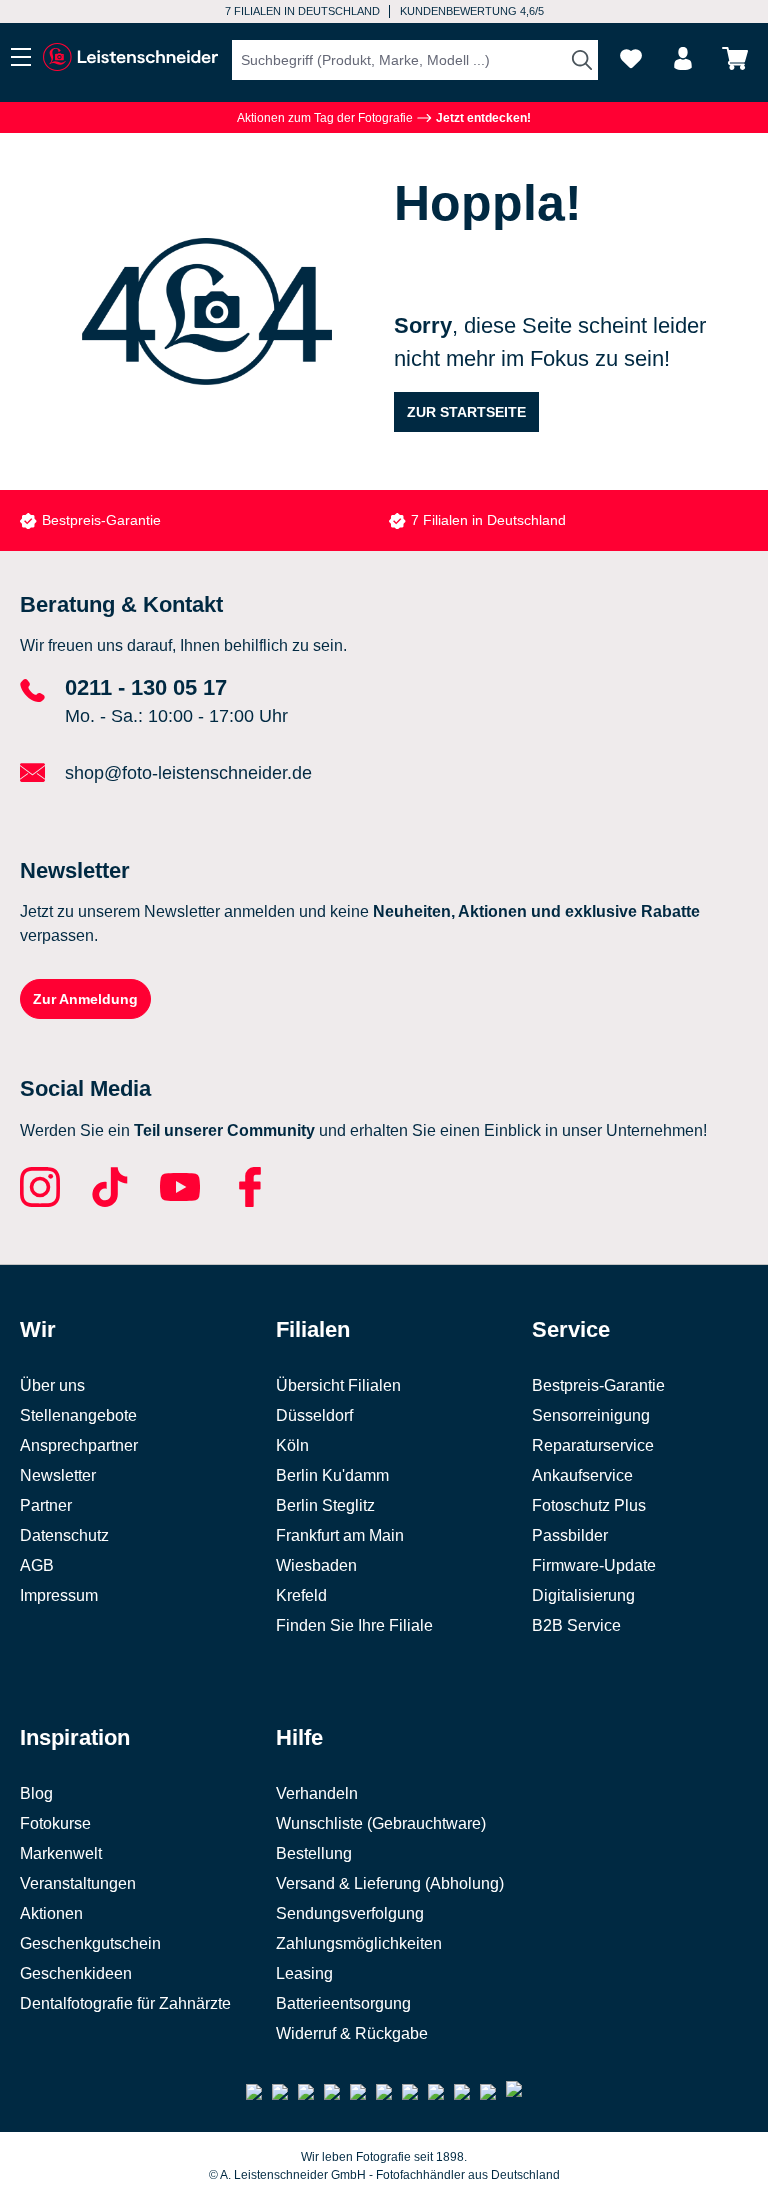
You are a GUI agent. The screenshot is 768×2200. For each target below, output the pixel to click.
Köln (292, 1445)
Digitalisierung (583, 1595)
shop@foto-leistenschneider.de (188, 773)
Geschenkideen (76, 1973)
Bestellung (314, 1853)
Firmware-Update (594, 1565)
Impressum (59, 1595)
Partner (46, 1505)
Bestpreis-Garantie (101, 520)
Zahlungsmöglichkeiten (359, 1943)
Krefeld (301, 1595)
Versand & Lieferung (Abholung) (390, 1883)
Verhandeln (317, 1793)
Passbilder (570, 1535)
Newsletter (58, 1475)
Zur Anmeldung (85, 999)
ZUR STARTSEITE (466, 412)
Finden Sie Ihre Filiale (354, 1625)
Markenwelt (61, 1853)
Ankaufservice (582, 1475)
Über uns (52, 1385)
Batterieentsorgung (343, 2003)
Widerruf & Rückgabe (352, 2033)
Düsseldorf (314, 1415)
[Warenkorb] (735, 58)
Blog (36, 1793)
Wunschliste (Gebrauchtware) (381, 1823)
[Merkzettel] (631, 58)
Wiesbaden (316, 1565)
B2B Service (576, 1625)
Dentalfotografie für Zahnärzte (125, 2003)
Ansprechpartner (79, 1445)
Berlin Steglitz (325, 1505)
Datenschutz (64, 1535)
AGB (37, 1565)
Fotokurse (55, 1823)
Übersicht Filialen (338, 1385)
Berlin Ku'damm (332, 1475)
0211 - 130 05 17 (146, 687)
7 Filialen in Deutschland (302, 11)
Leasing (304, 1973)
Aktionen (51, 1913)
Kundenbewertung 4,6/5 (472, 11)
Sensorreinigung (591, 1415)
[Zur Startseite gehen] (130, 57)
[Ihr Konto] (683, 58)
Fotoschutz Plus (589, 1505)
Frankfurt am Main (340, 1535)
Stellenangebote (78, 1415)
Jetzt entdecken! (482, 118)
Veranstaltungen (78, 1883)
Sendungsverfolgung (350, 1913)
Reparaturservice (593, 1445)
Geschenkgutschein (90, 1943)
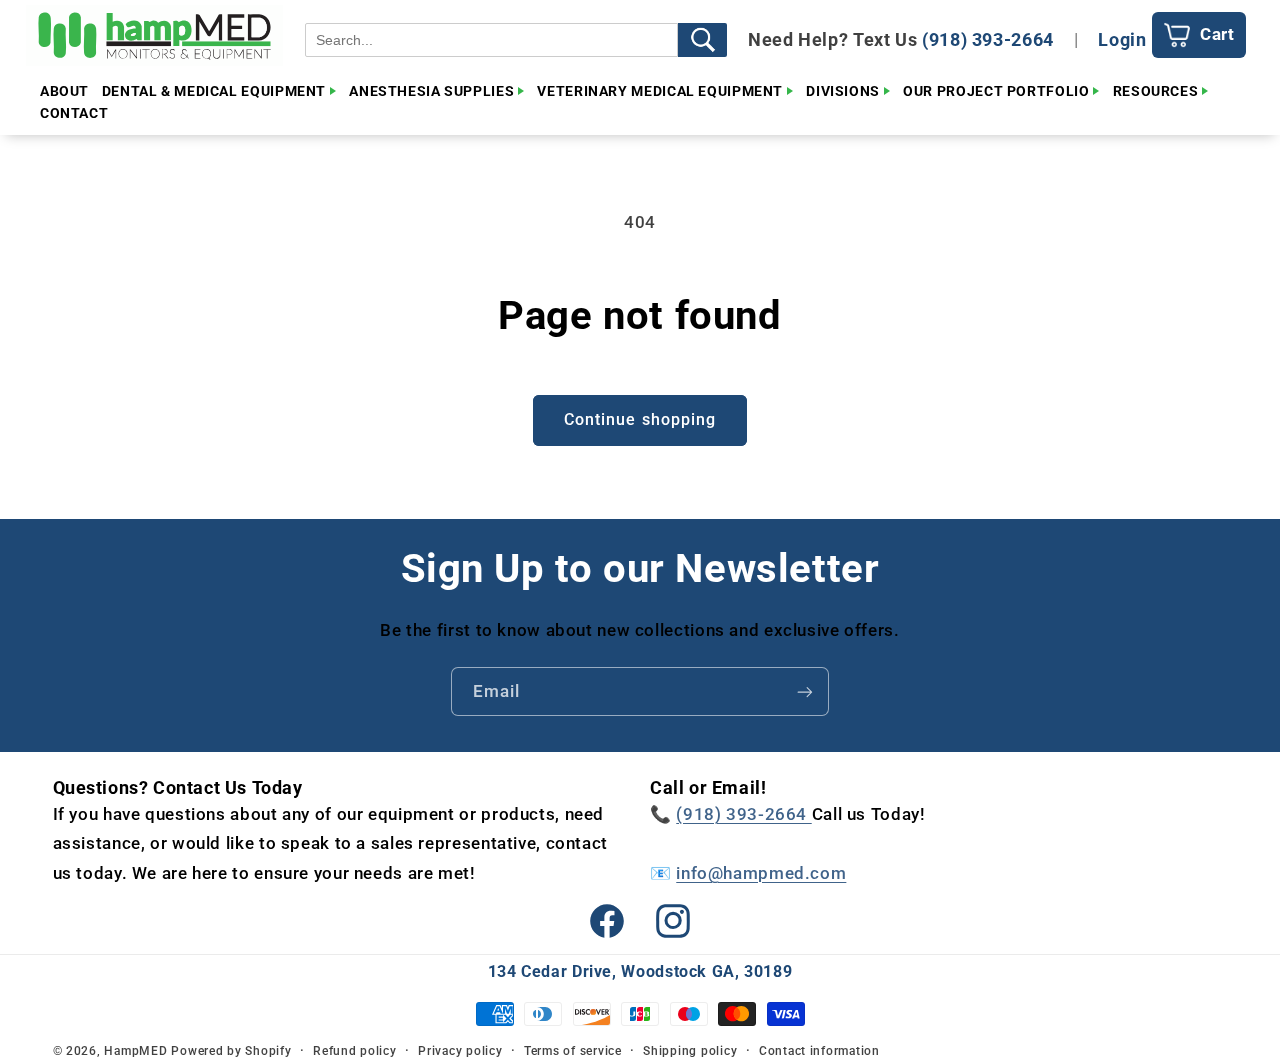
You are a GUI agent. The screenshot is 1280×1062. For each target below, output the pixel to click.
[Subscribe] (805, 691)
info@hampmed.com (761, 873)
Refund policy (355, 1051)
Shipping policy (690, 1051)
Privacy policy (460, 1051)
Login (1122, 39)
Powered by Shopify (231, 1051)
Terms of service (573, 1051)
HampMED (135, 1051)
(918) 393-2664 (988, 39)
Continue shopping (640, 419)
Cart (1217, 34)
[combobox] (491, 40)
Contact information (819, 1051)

------

Work to complete:
Write the entries out again word for word. Omit all pictures from them.

Exercise answer:
You are a GUI agent. The screenshot is 768×2200. For each target below, output the pixel to click.
Köln (292, 1445)
Digitalisierung (583, 1595)
shop@foto-leistenschneider.de (188, 773)
Geschenkideen (76, 1973)
Bestellung (314, 1853)
Firmware-Update (594, 1565)
Impressum (59, 1595)
Partner (46, 1505)
Bestpreis-Garantie (101, 520)
Zahlungsmöglichkeiten (359, 1943)
Krefeld (301, 1595)
Versand & Lieferung (Abholung) (390, 1883)
Verhandeln (317, 1793)
Passbilder (570, 1535)
Newsletter (58, 1475)
Zur Anmeldung (85, 999)
ZUR STARTSEITE (466, 412)
Finden Sie Ihre Filiale (354, 1625)
Markenwelt (61, 1853)
Ankaufservice (582, 1475)
Über uns (52, 1385)
Batterieentsorgung (343, 2003)
Widerruf & Rückgabe (352, 2033)
Düsseldorf (314, 1415)
[Warenkorb] (735, 58)
Blog (36, 1793)
Wunschliste (Gebrauchtware) (381, 1823)
[Merkzettel] (631, 58)
Wiesbaden (316, 1565)
B2B Service (576, 1625)
Dentalfotografie für Zahnärzte (125, 2003)
Ansprechpartner (79, 1445)
Berlin Steglitz (325, 1505)
Datenschutz (64, 1535)
AGB (37, 1565)
Fotokurse (55, 1823)
Übersicht Filialen (338, 1385)
Berlin Ku'damm (332, 1475)
0211 - 130 05 17 (146, 687)
7 Filialen in Deutschland (302, 11)
Leasing (304, 1973)
Aktionen (51, 1913)
Kundenbewertung 4,6/5 (472, 11)
Sensorreinigung (591, 1415)
[Zur Startseite gehen] (130, 57)
[Ihr Konto] (683, 58)
Fotoschutz Plus (589, 1505)
Frankfurt am Main (340, 1535)
Stellenangebote (78, 1415)
Jetzt entdecken! (482, 118)
Veranstaltungen (78, 1883)
Sendungsverfolgung (350, 1913)
Reparaturservice (593, 1445)
Geschenkgutschein (90, 1943)
You are a GUI agent. The screenshot is 1280×1062. For each target below, output the pixel to click.
[Subscribe] (805, 691)
info@hampmed.com (761, 873)
Refund policy (355, 1051)
Shipping policy (690, 1051)
Privacy policy (460, 1051)
Login (1122, 39)
Powered by Shopify (231, 1051)
Terms of service (573, 1051)
HampMED (135, 1051)
(918) 393-2664 (988, 39)
Continue shopping (640, 419)
Cart (1217, 34)
[combobox] (491, 40)
Contact information (819, 1051)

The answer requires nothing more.